In violation of the direction of the Board of District Judges who appointed her and are to oversee her, County Auditor Phyllis Martin directly engages in internal County politics inside the Sadler Administration Building, participates in hiring decisions, works closely with political committees such as the recently appointed “Budget Review Committee,” and almost acts as a sixth member of the Montgomery County Commissioners Court. Her audits fail to meet dozens of the specific “Yellow Book” requirements for independent audits of governmental organizations.
One possible solution, which the Citizens Budget Committee and others as well are considering, is to move some of the functions out of the County Auditor’s Office into the County Treasurer’s Office. Many counties utilize the services of the County Treasurer to prepare the County Budget. Dividing the budget function from the audit function is an important separation to meet Generally Accepted Accounting Standards.
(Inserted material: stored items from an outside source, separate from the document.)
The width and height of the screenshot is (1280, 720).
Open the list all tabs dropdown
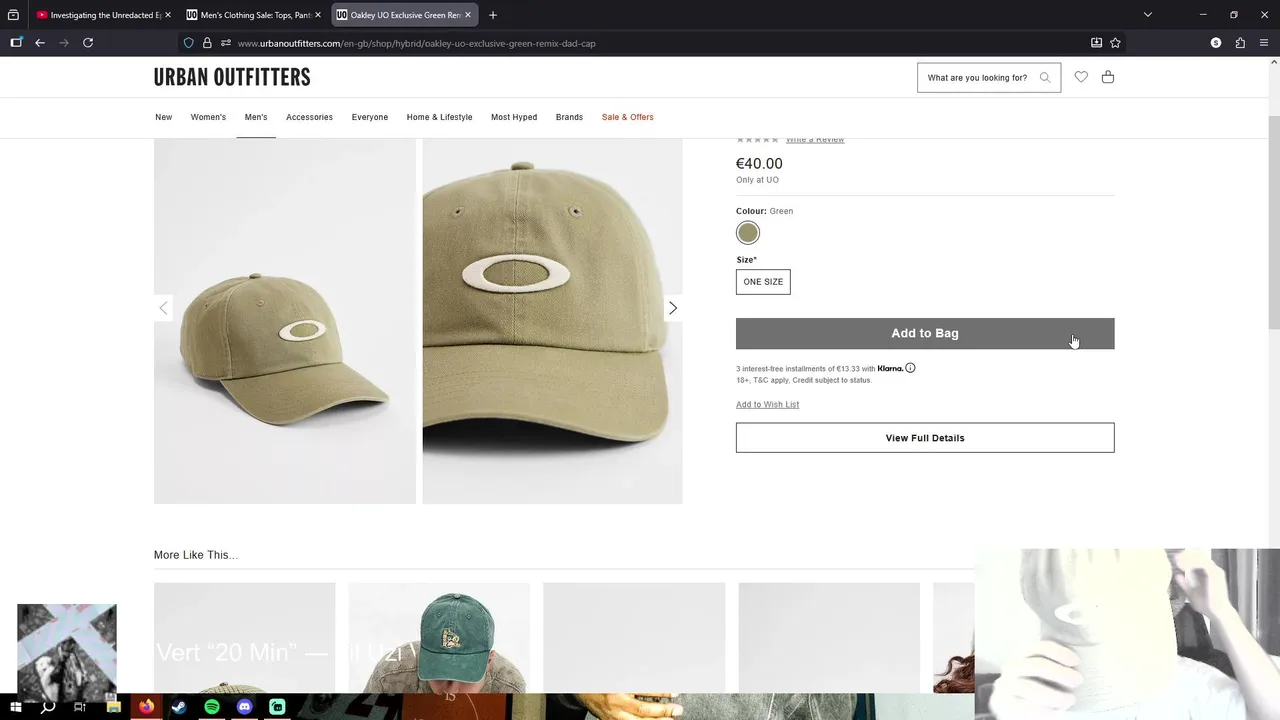[x=1148, y=15]
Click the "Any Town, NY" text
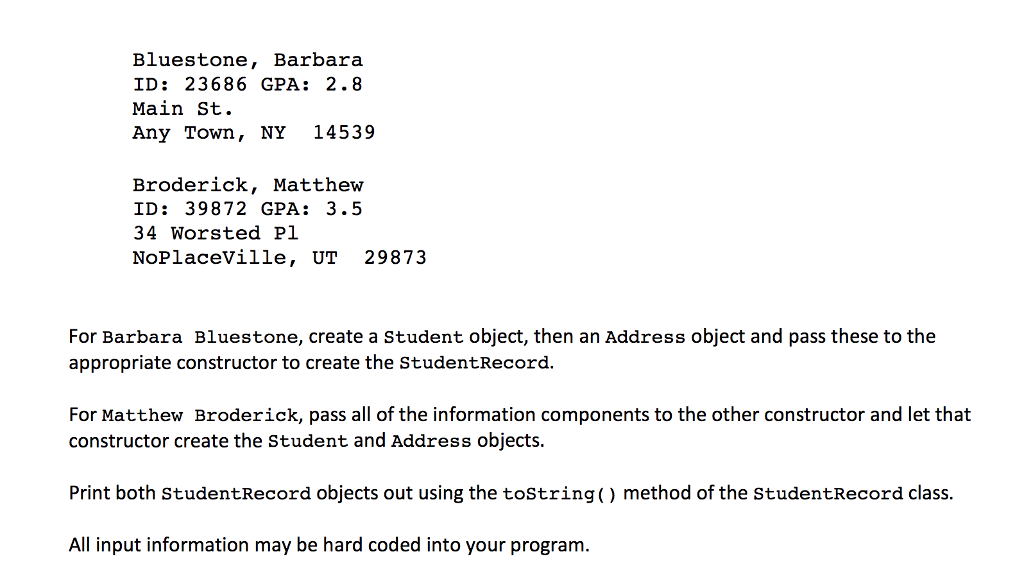Image resolution: width=1024 pixels, height=588 pixels. click(208, 132)
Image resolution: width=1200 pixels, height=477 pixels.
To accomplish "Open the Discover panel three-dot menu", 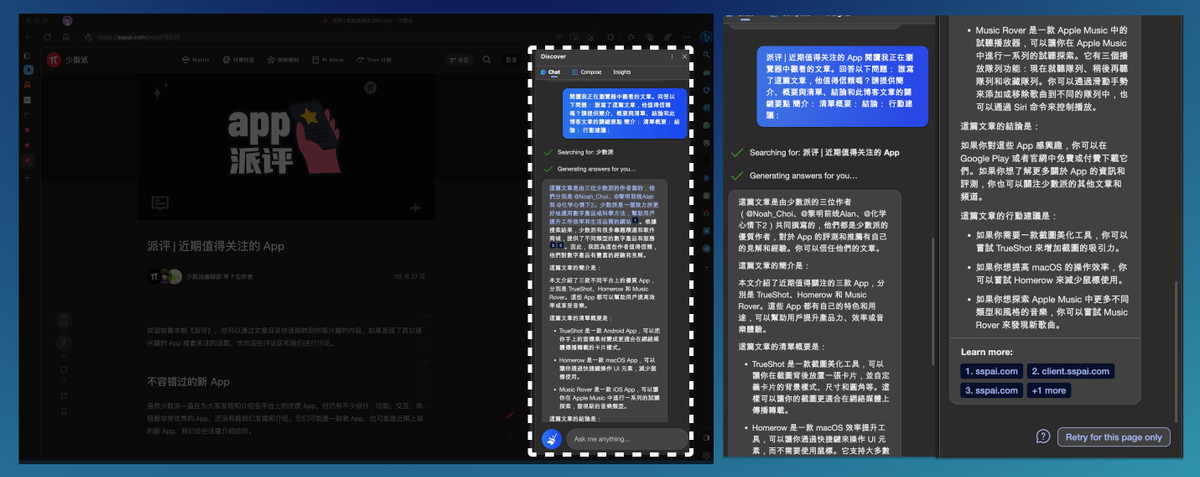I will [x=670, y=57].
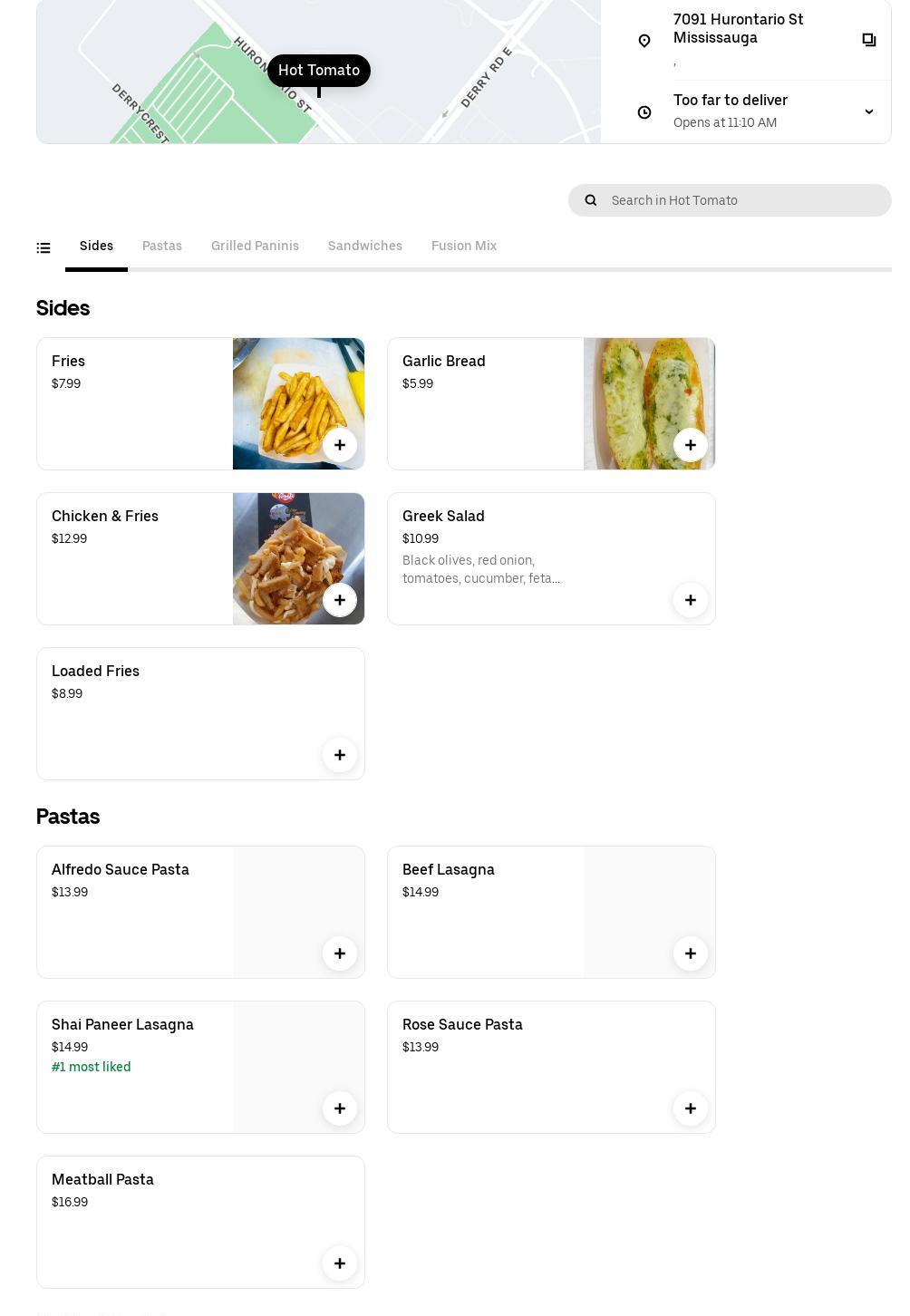Search in Hot Tomato field
This screenshot has height=1316, width=910.
tap(743, 200)
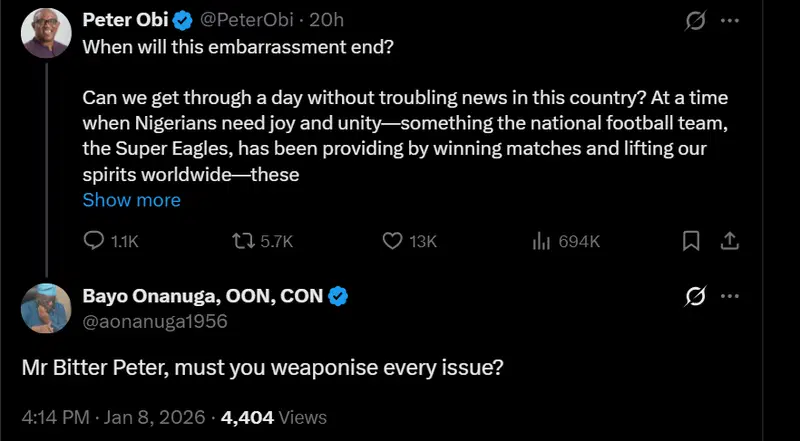The height and width of the screenshot is (441, 800).
Task: Like Peter Obi's post with the heart icon
Action: pos(393,241)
Another question with Noack’s proposal is simply where do the functions of the County Treasurer go if there is no County Treasurer? If the County must create a new department for those functions, then there would seem to be no efficiency gain. Noack is the leader of the movement to shift the centralized management of the County government currently under the County Judge back to the County Commissioners Court. Unless, a budget office were to act under the entire Commissioners Court as a whole, then elimination of the County Treasurer’s Office would shift the treasury and budget function entirely under the County Judge, precisely where it should not be.
Finally, there’s an important question that any proponent of eliminating the County Treasurer’s Office should answer: how much money will the elimination of that office cost or save the County? Before anyone gives a precise answer to that question, the County Commissioners Court should not act precipitously and chop a department. The County has actually spent more money by Craig Doyal’s political “hit” on Mark Bosma’s Infrastructure Department. Let’s not make that same mistake again.